Still, at least this will stop all those serving prisoners voting in our elections. Pardon? What do mean there aren't any?

    1. No Food for Thought

The fifth record is the ground-breaking failure to renew many Crown Court catering contracts, meaning all parties involved in trials must dash to local cafes/ newsagents/ kebab houses to grab a bite at precisely the same time. According to the resident judge at Oxford Crown Court "It is a potential problem that concerns us because if everyone is going to Tesco and local cafes, chances are you are going to be standing in the queue or sitting next to someone in the case and people sometimes talk without thinking."

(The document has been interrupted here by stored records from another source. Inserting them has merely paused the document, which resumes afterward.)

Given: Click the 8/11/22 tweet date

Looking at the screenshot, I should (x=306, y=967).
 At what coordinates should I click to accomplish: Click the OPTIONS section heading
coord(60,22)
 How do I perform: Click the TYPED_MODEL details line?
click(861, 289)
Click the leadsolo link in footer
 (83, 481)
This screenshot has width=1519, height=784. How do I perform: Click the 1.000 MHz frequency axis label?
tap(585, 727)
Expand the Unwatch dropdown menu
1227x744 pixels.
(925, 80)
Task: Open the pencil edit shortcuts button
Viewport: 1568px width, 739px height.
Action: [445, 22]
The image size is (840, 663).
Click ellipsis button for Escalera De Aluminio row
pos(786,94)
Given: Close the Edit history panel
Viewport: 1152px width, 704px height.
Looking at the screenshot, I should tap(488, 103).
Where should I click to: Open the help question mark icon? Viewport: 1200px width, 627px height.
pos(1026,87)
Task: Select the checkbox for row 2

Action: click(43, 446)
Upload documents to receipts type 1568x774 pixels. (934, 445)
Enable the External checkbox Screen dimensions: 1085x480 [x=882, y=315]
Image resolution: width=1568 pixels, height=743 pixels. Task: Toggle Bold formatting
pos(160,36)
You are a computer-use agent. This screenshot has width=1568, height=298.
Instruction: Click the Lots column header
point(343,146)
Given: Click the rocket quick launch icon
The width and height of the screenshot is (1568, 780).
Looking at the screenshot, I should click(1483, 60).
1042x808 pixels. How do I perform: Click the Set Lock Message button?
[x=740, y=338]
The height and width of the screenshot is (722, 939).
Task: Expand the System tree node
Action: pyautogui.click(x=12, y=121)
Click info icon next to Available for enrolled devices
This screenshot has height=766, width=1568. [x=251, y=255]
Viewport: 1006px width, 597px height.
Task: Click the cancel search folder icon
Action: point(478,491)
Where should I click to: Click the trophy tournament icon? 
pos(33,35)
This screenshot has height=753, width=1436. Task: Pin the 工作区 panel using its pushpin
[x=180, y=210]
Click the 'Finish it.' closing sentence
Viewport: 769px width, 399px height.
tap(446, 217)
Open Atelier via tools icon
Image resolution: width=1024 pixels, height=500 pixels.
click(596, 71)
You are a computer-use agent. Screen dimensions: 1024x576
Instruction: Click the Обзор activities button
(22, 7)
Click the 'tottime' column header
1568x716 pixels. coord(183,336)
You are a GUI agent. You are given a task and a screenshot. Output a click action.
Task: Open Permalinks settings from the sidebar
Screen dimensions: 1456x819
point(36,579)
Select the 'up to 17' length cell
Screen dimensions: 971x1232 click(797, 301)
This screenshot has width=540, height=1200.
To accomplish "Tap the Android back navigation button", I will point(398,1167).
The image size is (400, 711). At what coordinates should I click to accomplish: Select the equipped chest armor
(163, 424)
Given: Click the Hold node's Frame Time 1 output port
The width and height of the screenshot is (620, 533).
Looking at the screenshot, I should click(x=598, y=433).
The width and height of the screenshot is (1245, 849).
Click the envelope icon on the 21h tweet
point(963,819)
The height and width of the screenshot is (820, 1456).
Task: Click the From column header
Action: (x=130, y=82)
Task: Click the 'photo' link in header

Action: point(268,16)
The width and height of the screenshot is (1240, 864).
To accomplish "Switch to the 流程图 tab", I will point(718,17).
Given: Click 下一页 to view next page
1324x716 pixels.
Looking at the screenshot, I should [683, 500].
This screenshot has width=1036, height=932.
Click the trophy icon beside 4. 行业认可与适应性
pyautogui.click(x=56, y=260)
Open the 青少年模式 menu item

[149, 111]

I fear there is not only a danger of eavesdropping or loose talk. There is also a real danger that when jury discussions start informally early (which we know they do), if there is only one convenient place to eat, you might actually find the trial witnesses, the investigating officer, and even the defendants chipping in with their views on the evidence.

When the government explained their cuts by saying "We're all in this together", I had no idea this extended to jury deliberations.

    1. You know who

My final record, fittingly, goes to Mr Christopher Grayling MP himself as the first non-lawyer to become Lord Chancellor.

Mr Grayling said this week that he considers it a positive benefit to the legal system to have a non-lawyer in charge of it. Judging by his chirpy disposition before the Constitutional Affairs Select Committee, he considers each adverse judgment (they are mounting up) as a positive badge of honour.

The same cannot be said, however, for former colleagues and industry experts who are finally turning against his policies. Every politician needs allies, but Mr Grayling is getting ever more isolated. New critics include the former Attorney General Dominic Grieve QC, the previous Justice Secretary Ken Clarke QC, and the Spectator Magazine. I can now almost picture Mr Grayling, on reading his consultation responses, wheezing: "Et tu, Law Society?"

To clarify: I do not personally subscribe to the view that the Lord Chancellor must be a lawyer. But I do feel he or she should be able to think like one. Every Lord Chancellor should subscribe to a logical, intellectual honesty and rigour which will always expose political ideologies as simplistic, and even childish. Ideologues have neither the empathy nor the basic will to understand their opponent. They tend to make bad lawyers because they can only see one side and, whatever the evidence put in front of them, they repeat the same thing over and over again until even their allies start to tap them on the shoulder.

Is any of this starting to sound familiar?